SINGAPORE (BLOOMBERG) - TE Asia Healthcare Partners, backed by private equity firm TPG Capital, expects to achieve a valuation of US$1 billion (S$1.33 billion) in five years as it expands in South-east Asia, according to its chief executive officer.
The Singapore-based company plans to invest US$90 million mainly in Malaysia and Indonesia this year, building new cardiac hospitals and repurposing an existing medical facility in Kuala Lumpur into an orthopaedic centre, CEO Eng Aik Meng said in an interview. That would take TE Asia's total investment to US$260 million by the end of this year, he added.
The healthcare firm plans to double that investment in the next three to five years as it seeks to set foot in more countries and offer a broader range of specialised medical services, Mr Eng said.
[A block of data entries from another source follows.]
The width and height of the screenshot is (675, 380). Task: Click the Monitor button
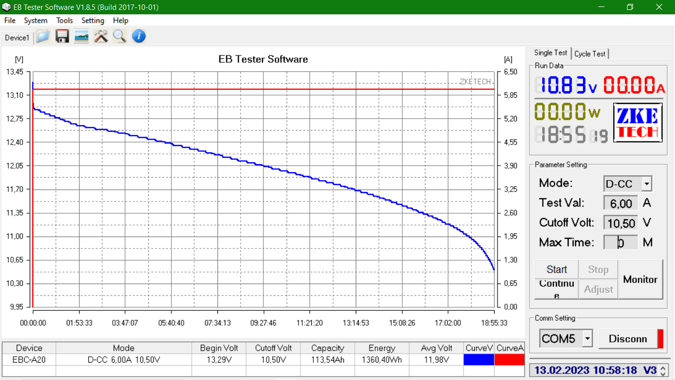(640, 280)
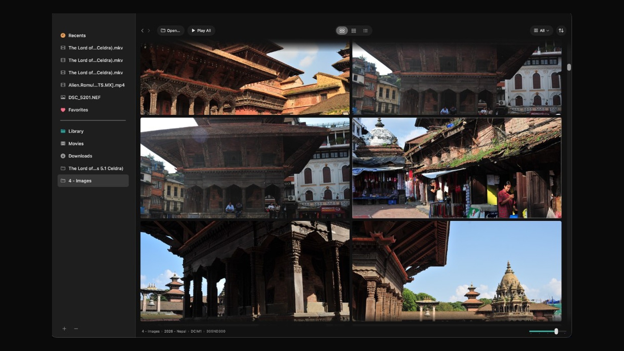Add a library folder with plus
The width and height of the screenshot is (624, 351).
[x=64, y=329]
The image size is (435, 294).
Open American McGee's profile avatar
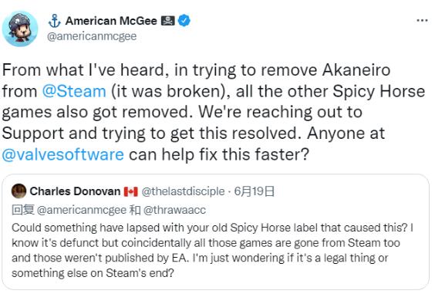(20, 29)
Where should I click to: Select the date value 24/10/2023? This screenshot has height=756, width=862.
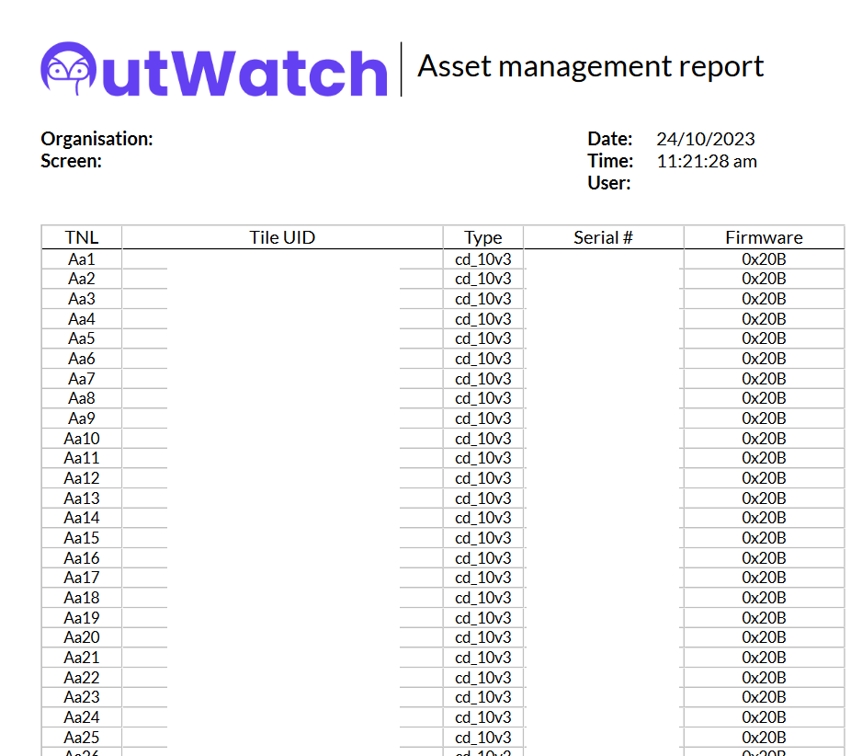point(707,139)
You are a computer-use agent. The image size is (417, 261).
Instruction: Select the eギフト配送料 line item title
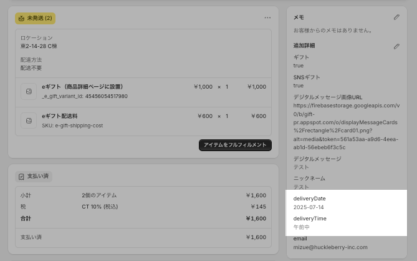[x=60, y=116]
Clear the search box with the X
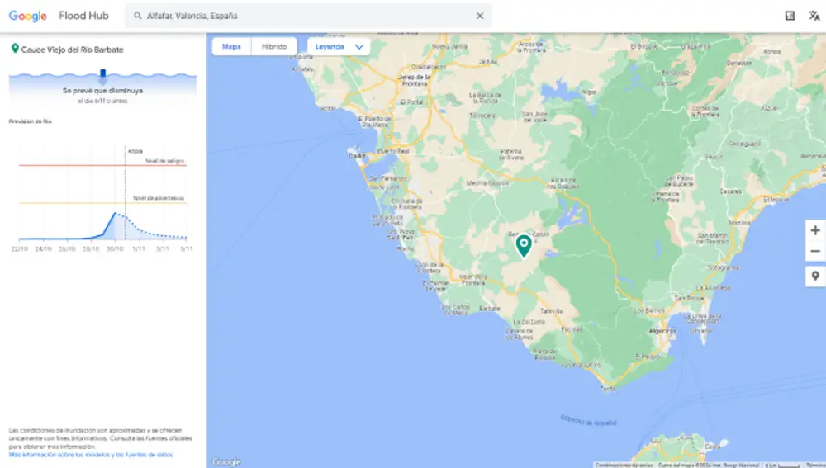Screen dimensions: 826x468 (x=480, y=16)
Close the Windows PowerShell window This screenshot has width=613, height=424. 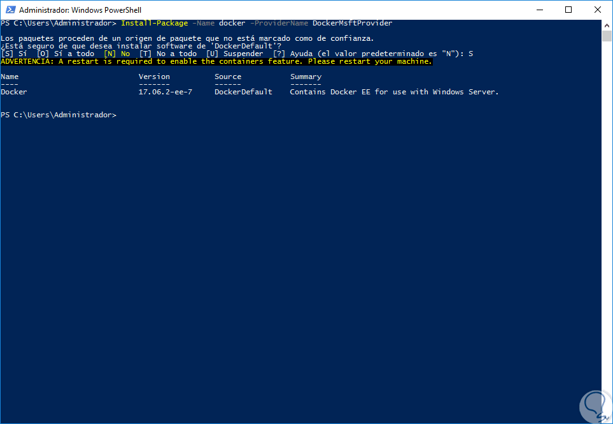tap(598, 10)
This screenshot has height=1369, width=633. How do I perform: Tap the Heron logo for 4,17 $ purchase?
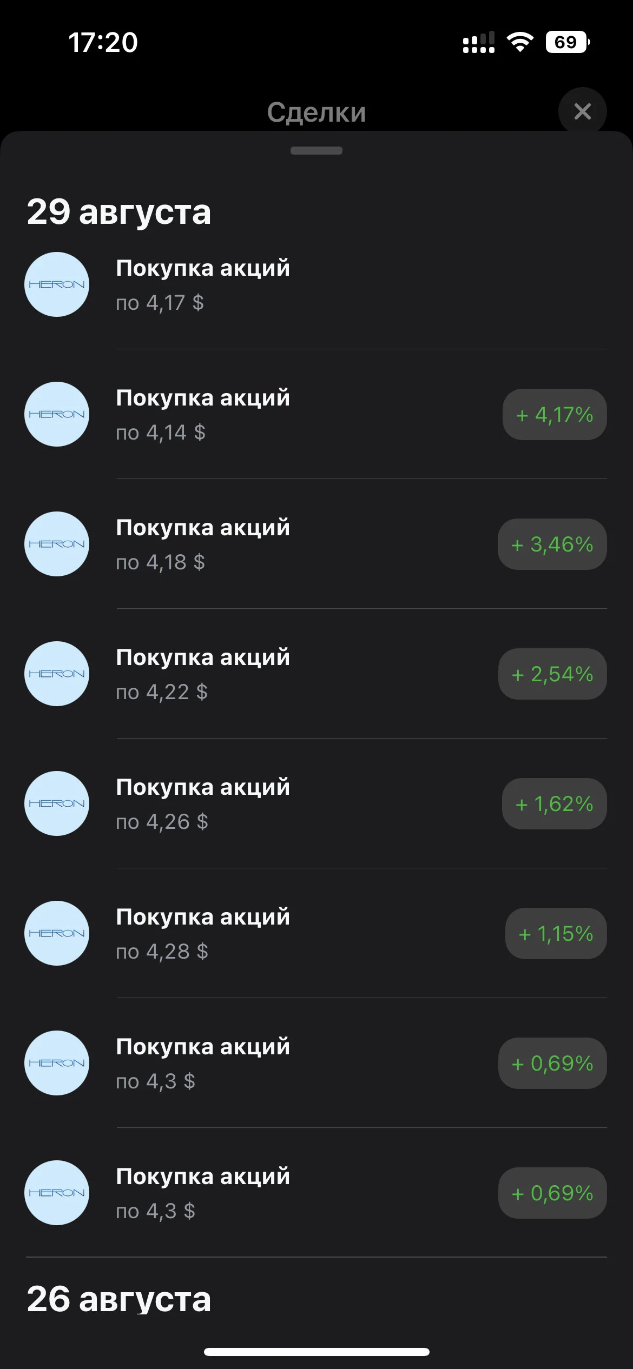[57, 284]
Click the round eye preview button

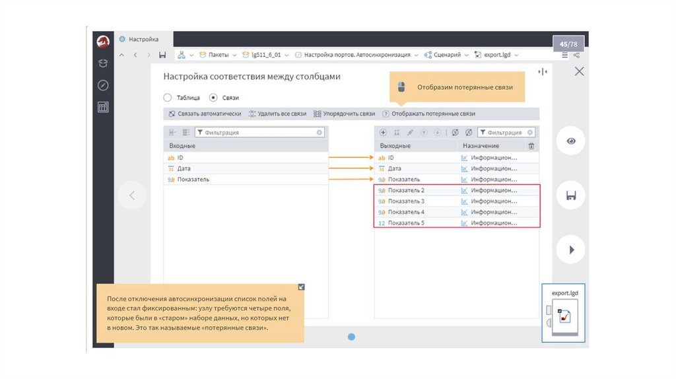pos(571,141)
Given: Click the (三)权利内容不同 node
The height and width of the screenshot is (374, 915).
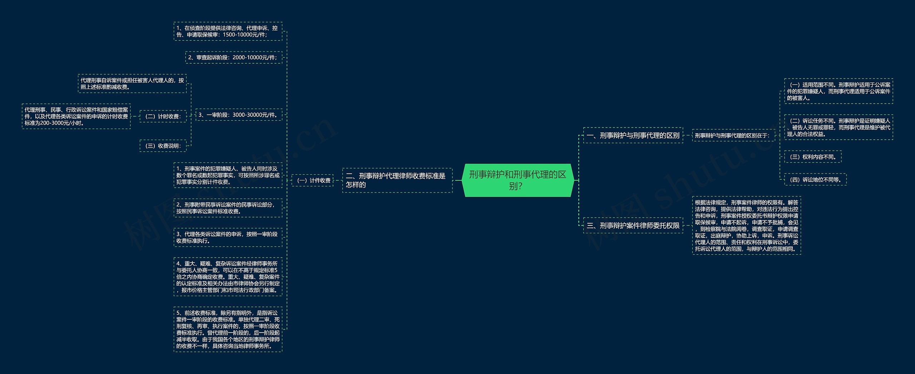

He added that if the company continues "at this pace, this is easily a US$1 billion company" in five years.
Demand for healthcare services, especially in specialised fields, is set to rise as countries in South-east Asia become more affluent. The average healthcare spending in the region was at 4 per cent of gross domestic product in 2018, compared with 5.4 per cent in China and about 10 per cent globally, according to a report by the World Bank.
TE Asia, which has an annual revenue of more than US$150 million, focuses on oncology, cardiology and orthopaedics. It will raise funds for its future investment from external investors when needed, Mr Eng said, adding that he does not rule out the possibility of a listing.